# [What the task asks]
Transcribe the records below. Leave every word as it is.

# [Provided entries]
══════════════════════════════
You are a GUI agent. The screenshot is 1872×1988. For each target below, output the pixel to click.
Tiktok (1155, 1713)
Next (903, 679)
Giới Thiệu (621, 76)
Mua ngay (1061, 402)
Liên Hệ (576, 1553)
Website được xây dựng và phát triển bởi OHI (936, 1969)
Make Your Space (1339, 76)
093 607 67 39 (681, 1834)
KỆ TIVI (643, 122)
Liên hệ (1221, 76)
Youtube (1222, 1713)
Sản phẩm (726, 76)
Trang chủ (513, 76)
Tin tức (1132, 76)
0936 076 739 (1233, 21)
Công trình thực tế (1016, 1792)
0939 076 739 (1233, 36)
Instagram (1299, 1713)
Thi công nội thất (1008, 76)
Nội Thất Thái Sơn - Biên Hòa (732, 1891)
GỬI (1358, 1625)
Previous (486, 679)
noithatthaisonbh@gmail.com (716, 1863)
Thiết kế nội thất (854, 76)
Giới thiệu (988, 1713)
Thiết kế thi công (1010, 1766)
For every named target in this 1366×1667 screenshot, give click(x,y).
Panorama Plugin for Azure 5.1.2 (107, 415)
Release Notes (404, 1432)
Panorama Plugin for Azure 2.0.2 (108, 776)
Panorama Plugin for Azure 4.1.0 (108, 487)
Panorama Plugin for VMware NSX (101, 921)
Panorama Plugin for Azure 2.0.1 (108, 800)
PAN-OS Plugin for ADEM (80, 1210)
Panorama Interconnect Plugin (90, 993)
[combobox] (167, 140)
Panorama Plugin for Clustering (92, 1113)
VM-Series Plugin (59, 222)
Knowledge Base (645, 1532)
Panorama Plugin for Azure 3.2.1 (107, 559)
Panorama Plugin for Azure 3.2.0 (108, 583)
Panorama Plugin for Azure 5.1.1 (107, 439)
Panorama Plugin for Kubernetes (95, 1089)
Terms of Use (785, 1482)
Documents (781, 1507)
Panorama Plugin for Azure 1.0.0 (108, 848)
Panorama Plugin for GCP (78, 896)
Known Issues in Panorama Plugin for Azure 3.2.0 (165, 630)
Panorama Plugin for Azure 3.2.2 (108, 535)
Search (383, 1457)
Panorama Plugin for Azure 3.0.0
══════════════════════════════
# [Your response]
You are a GUI agent. The screenshot is 1872×1988. For each target below, output the pixel to click.
Tiktok (1155, 1713)
Next (903, 679)
Giới Thiệu (621, 76)
Mua ngay (1061, 402)
Liên Hệ (576, 1553)
Website được xây dựng và phát triển bởi OHI (936, 1969)
Make Your Space (1339, 76)
093 607 67 39 (681, 1834)
KỆ TIVI (643, 122)
Liên hệ (1221, 76)
Youtube (1222, 1713)
Sản phẩm (726, 76)
Trang chủ (513, 76)
Tin tức (1132, 76)
0936 076 739 (1233, 21)
Công trình thực tế (1016, 1792)
0939 076 739 (1233, 36)
Instagram (1299, 1713)
Thi công nội thất (1008, 76)
Nội Thất Thái Sơn - Biên Hòa (732, 1891)
GỬI (1358, 1625)
Previous (486, 679)
noithatthaisonbh@gmail.com (716, 1863)
Thiết kế nội thất (854, 76)
Giới thiệu (988, 1713)
Thiết kế thi công (1010, 1766)
For every named target in this 1366×1667 screenshot, give click(x,y).
Panorama Plugin for Azure 5.1.2 (107, 415)
Release Notes (404, 1432)
Panorama Plugin for Azure 2.0.2 (108, 776)
Panorama Plugin for Azure 4.1.0 (108, 487)
Panorama Plugin for VMware NSX (101, 921)
Panorama Plugin for Azure 2.0.1 (108, 800)
PAN-OS Plugin for ADEM (80, 1210)
Panorama Interconnect Plugin (90, 993)
[combobox] (167, 140)
Panorama Plugin for Clustering (92, 1113)
VM-Series Plugin (59, 222)
Knowledge Base (645, 1532)
Panorama Plugin for Azure 3.2.1 (107, 559)
Panorama Plugin for Azure 3.2.0 (108, 583)
Panorama Plugin for Azure 5.1.1 (107, 439)
Panorama Plugin for Kubernetes (95, 1089)
Terms of Use (785, 1482)
Documents (781, 1507)
Panorama Plugin for Azure 1.0.0 (108, 848)
Panorama Plugin for GCP (78, 896)
Known Issues in Panorama Plugin for Azure 3.2.0 (165, 630)
Panorama Plugin for Azure 3.2.2 (108, 535)
Search (383, 1457)
Panorama Plugin for Azure 3.0.0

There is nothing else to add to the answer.